We wait a moment, making sure she’s really gone, and then we burst out of the closet.
“Why did she have to be hot?” I ask. What I really mean is…did he really just say I love you to someone?
“It would be worse if she were ugly,” says Arabella.
“How’s that?”
“Because then it would be love. Come on, let’s get your things and get the hell out of this place.”
Arabella’s right, I think. But it doesn’t mean it doesn’t hurt.
Whoever that was, she was tall and thin with a sleek blond bob, olive skin, and plush, puffy lips painted with bright red lipstick. And even through the slats I could see that she had long black lashes as thick and pigmented as any mascara ad.
And they said they loved each other.
They love each other? Already?
It doesn’t make me feel better, but it must be an ex or someone he used to have something with. Otherwise that’s way too fast to fall in love.
Or…is it? Once Romeo and Juliet closed last year, and he surprised me by showing up, he and I were only together a week or so before we decided to move to London. Not only that, but I’d been willing to give up everything for him.
I had thought that was because we were special. Soulmates. But maybe this is just what he does. Maybe this is what everyone feels like when they’re with him.
It’s hard to suddenly see him through this new light, but…what other explanation is there?
When I say all of that to Arabella, both of us stuffed into the back of a taxi with all my things, she says, “I don’t know, does he have a sister or something?”
There’s a moment of hope. “Wait, he does have a sister,” I say. Then I remember. “But she’s got long black hair and last time she FaceTimed she was much heavier than that girl was. She was pregnant, but still.”
“She might have bleached her hair?” says Arabella encouragingly.
The taxi driver glances back in the mirror and then I see him give a small shake of the head, not for my benefit. He probably hears things like this all the time. Scorned women trying to rationalize away the fact that whatever dumb man is just not that into her.
“She also lives in California and has another young kid and she’s married. That woman, on top of not looking like her, was not wearing a ring.”
“You’re like Sherlock Holmes,” says Arabella. “I guess that makes me Whatsit.”
I snort. “Whatsit?”
She’s not making a joke. She furrows her brow. “Yes, Sherlock and Whatsit. You know, that line? ‘Elementary, my dear Whatsit.’?”

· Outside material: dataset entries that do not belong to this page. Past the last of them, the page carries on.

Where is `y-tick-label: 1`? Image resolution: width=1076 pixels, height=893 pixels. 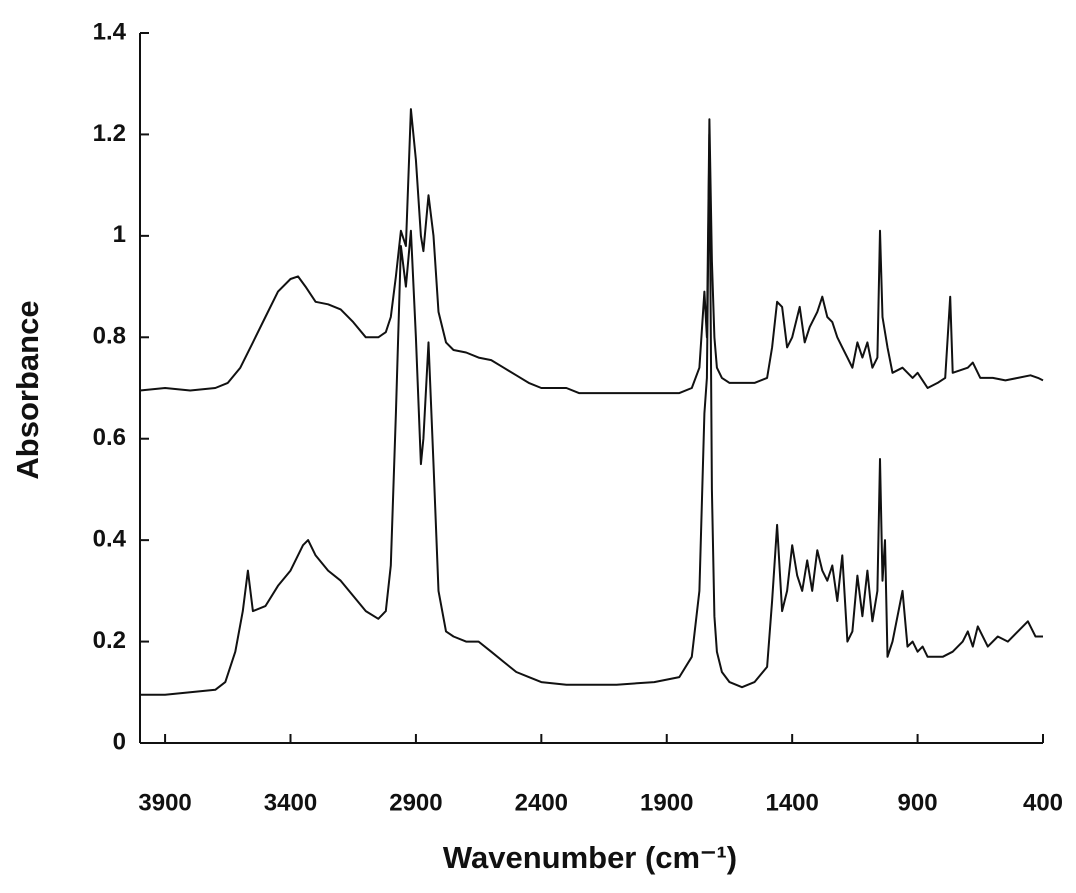
y-tick-label: 1 is located at coordinates (120, 234).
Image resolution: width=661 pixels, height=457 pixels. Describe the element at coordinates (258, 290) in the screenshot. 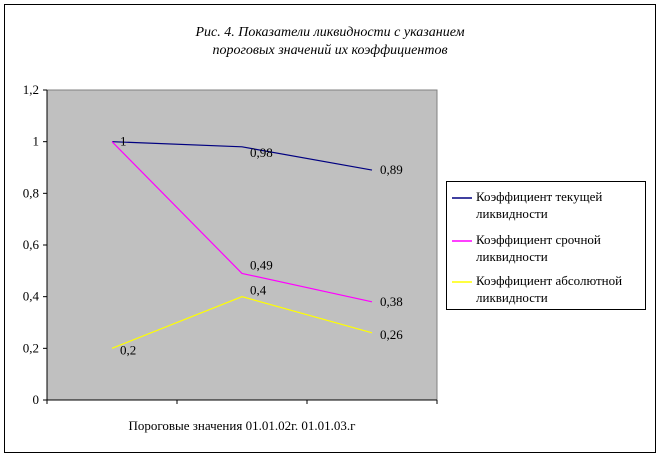

I see `data-label-s3-p2: 0,4` at that location.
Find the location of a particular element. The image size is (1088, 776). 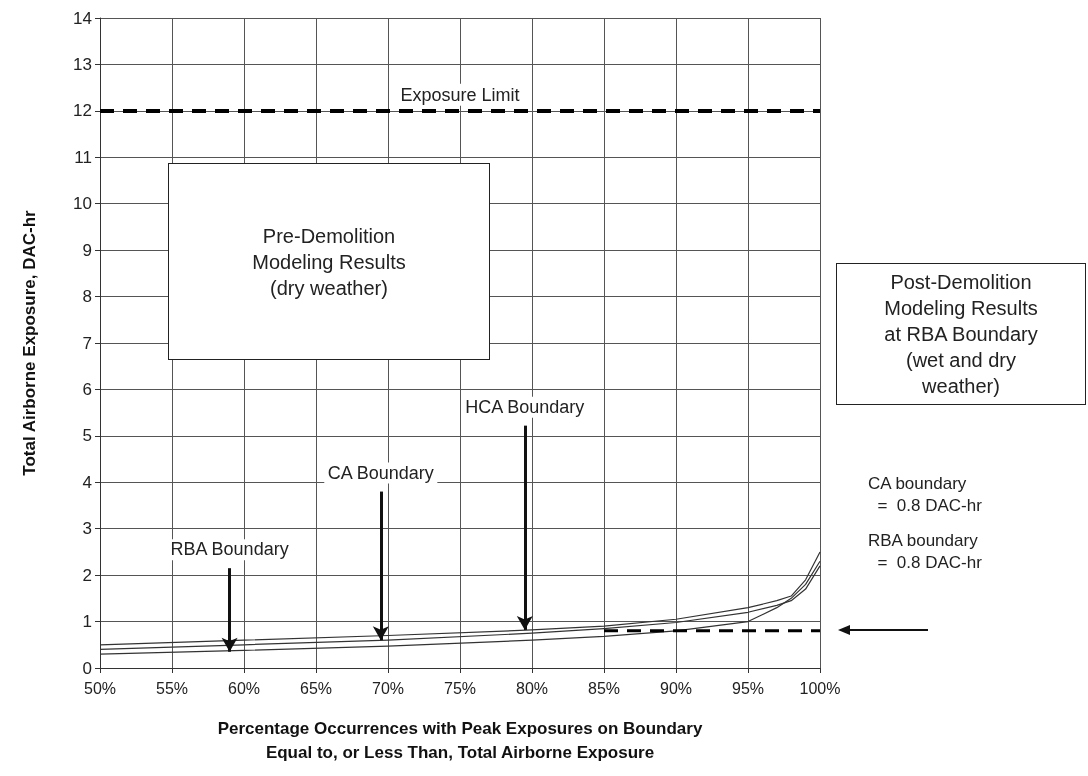

y-tick-label: 3 is located at coordinates (87, 529).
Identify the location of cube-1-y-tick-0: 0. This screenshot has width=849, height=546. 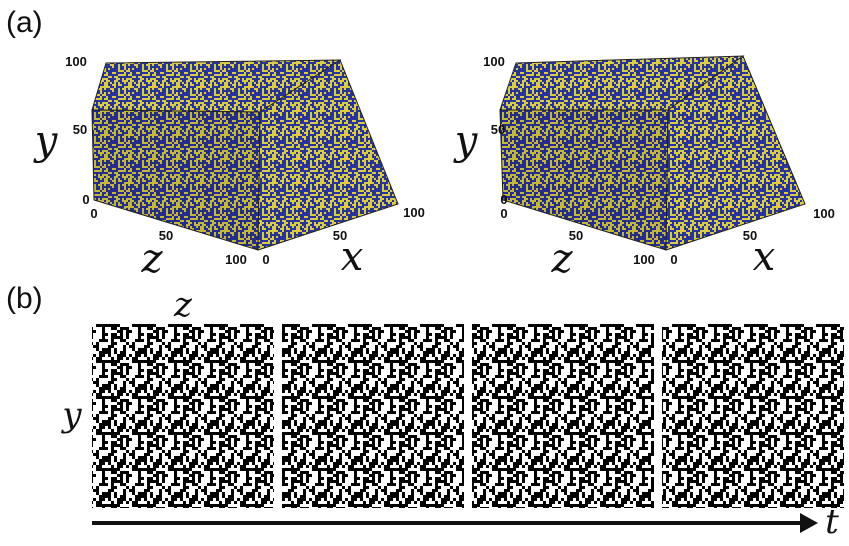
(86, 200).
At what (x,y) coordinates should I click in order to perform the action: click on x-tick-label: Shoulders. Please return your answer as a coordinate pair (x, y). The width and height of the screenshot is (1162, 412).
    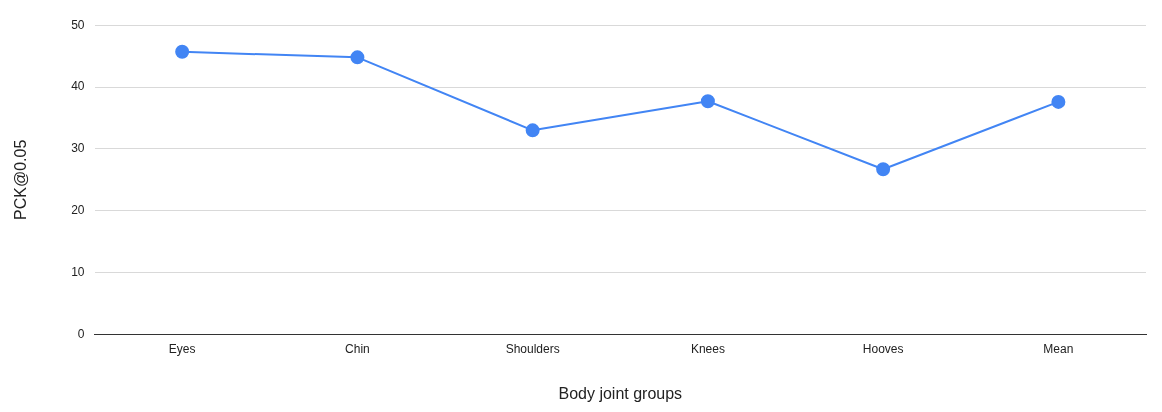
    Looking at the image, I should click on (532, 348).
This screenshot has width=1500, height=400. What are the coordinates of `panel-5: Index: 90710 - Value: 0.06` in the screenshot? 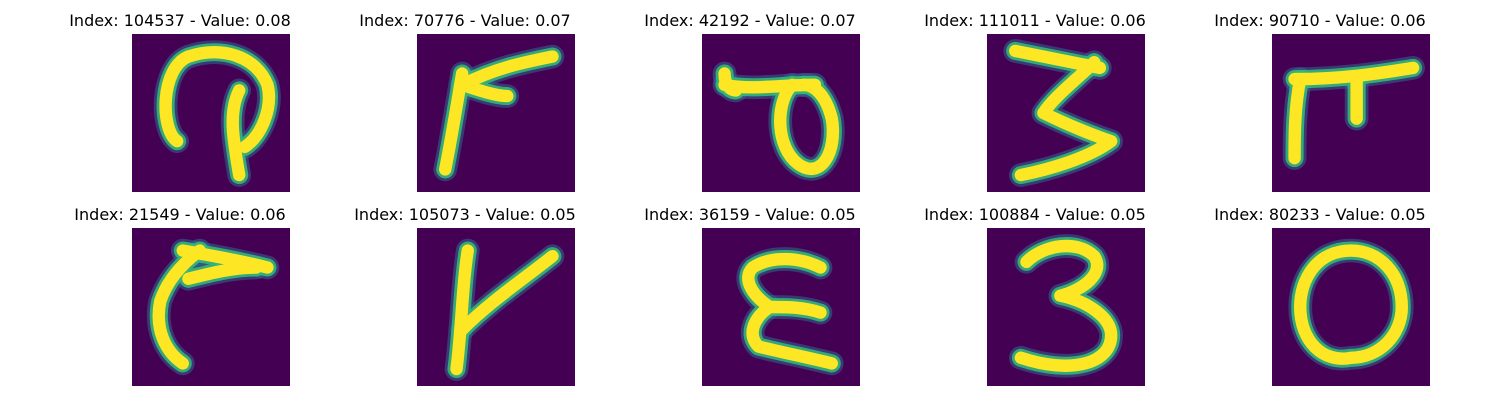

I don’t know if it’s the intensity of the other emotions rolling around inside me, but when she says that, I start laughing and I cannot stop.
She starts laughing, too. “Is that not right?”
I shake my head, still unable to speak for laughing. “Wat—it’s Watson !”
“Shut up, you’re kidding me. My whole life I thought it was the silly name Whatsit.”
When I finally catch my breath, the crushing fear and frenzy of what I just did and heard hits me. Jordan. That woman.
I’m not like that political wife Arabella told me about, the one who found it sexy to imagine her husband with another woman. Have I had a threesome? Yes. But do it with the person I’m in love with? I could never. It would kill me.
I shut my eyes.
“Are you okay?” asks Arabella, seeing me.
“Yeah, sorry.” I fight the tears that want to pour out of me. “Just a hard breakup.” I bite my tongue and then add, “Something big better be coming. Or the fucking universe hates me.”
“Oh, something big will come. I promise you that.”
She laughs and then looks out the window. I think she’s making a sex joke, but there’s something just a little bit off about the way she said it.